ロボットや人工知能の発展が、人間の仕事を代替するという議論が浮上するなか、IT系のビジネス人材の紹介を主な事業とする英企業・ハーベイナッシュ(Harvey Nash)が、84カ国3245人の技術者を対象にアンケート調査を実施。「ハーベイナッシュテックサーベイ2017」(Harvey Nash Technology Survey 2017)というレポートを発表した。
アンケートによれば、技術者の約半数である45%が、10年以内(2027年までに)に「自分の仕事も自動化する」と予測したという。また、94%の回答者が「自分が持っている現在の専門知識が役に立たなくなる」と予想した。回答者たちの多くは、技術の変化がますます速くなり、新しい技術を習得しなければ、仕事を続けていくことに支障をきたすだろうとしている。
技術者たちは、自動化への対応策として、他のキャリアを築くことではなく、学習を優先するとした。その学習方法は、正式なカリキュラムに沿った教育や資格取得ではなく、独学をより重要視する傾向があった。カリキュラムを通じた再教育を対応策として挙げた割合はわずか12%、資格取得を最優先に挙げた割合は27%にしか過ぎなかった。
アンケートの分析を牽引したハーベイナッシュのデビッド・サベージ(David Savage)副所長は、「自動化を経て、10年後には現在の用語では理解できないものごとが登場するかもしれない。 2027年になれば、ともに働く仲間の半分は機械に代替される可能性がある」と述べている。
技術者たちは、今後5年間で最も成長すると技術として、人工知能(89%)、拡張現実(88%)、バーチャルリアリティ(86%)、ロボット(86%)、ウェアラブル技術(80%)などを挙げた。
ちなみに企業のヘッドハンティング対象としては、ソフトウェアエンジニアが人気となった。

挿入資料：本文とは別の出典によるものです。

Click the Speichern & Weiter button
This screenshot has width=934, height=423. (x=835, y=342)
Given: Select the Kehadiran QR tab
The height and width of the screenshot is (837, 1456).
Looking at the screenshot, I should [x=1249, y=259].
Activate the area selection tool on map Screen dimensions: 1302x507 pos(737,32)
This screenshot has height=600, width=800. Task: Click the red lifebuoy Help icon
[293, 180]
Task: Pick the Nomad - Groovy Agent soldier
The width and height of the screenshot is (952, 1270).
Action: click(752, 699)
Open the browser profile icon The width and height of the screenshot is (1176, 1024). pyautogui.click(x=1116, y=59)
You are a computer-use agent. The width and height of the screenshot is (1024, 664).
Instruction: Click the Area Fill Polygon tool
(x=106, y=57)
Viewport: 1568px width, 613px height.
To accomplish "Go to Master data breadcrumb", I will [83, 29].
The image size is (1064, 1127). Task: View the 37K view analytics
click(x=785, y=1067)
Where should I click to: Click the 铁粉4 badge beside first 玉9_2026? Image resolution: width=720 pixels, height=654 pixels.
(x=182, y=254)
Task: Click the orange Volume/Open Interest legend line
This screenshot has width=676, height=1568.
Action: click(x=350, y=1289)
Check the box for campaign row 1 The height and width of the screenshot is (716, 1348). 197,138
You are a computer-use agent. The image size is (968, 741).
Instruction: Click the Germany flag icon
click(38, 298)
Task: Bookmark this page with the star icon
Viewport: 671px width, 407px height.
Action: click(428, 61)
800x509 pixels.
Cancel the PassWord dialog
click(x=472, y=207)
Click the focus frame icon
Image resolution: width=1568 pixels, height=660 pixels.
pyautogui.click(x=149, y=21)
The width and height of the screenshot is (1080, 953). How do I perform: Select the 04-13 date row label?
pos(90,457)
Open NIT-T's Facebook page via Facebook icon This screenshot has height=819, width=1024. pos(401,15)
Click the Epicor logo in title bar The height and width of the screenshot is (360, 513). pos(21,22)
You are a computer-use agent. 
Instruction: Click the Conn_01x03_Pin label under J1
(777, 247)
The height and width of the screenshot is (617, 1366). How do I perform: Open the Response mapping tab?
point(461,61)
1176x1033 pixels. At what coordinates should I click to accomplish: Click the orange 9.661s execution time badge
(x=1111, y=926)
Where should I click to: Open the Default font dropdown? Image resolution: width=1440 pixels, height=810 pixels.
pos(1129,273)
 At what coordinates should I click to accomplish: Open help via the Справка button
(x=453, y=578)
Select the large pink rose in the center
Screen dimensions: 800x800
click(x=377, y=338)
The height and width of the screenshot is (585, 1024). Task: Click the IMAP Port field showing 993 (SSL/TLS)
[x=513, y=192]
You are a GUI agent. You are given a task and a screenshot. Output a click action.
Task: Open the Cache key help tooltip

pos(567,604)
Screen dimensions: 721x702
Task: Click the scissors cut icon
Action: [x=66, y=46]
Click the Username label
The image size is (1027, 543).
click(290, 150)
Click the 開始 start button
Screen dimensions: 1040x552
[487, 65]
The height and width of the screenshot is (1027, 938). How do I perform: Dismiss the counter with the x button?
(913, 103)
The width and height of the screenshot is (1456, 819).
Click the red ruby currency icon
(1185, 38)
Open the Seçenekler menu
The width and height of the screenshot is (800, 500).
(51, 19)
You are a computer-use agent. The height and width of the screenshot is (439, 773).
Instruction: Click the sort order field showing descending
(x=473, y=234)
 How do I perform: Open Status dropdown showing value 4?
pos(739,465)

続いてアナリスト/ビッグデータの専門家が後に続いた。同時に、回答者の75%は採用の焦点が「過度に技術的な側面に偏っていて良い人材を逃している」とも指摘した。
専門家らは一方で、クラウドサービスに対して強い不信感を示した。クラウドサービス企業の個人データの取り扱いについて、10人のうち4人の割合で「信頼をしていない」と答えている。なおレポートは「クラウドへの不信は年齢が多い人ほど、より大きかった」と指摘している。
ハーベイナッシュのサイモン・ヒンドル(Simon Hindle)代表は「技術職は流動的である。一方では、技術がコモディティ化=汎用化、自動化しながら技術が技術を呑みこむ現象が現れ始めている。一方で、新たな機会も創出されている。特に人工知能、ビッグデータ、自動化の分野がそれにあたる。この急速に変化する世界で勝者になるのは、ユニークな器量を発揮して、他人や機械にはない価値をどこで発揮するか、絶えず自身に問いかける人々」とコメントしている。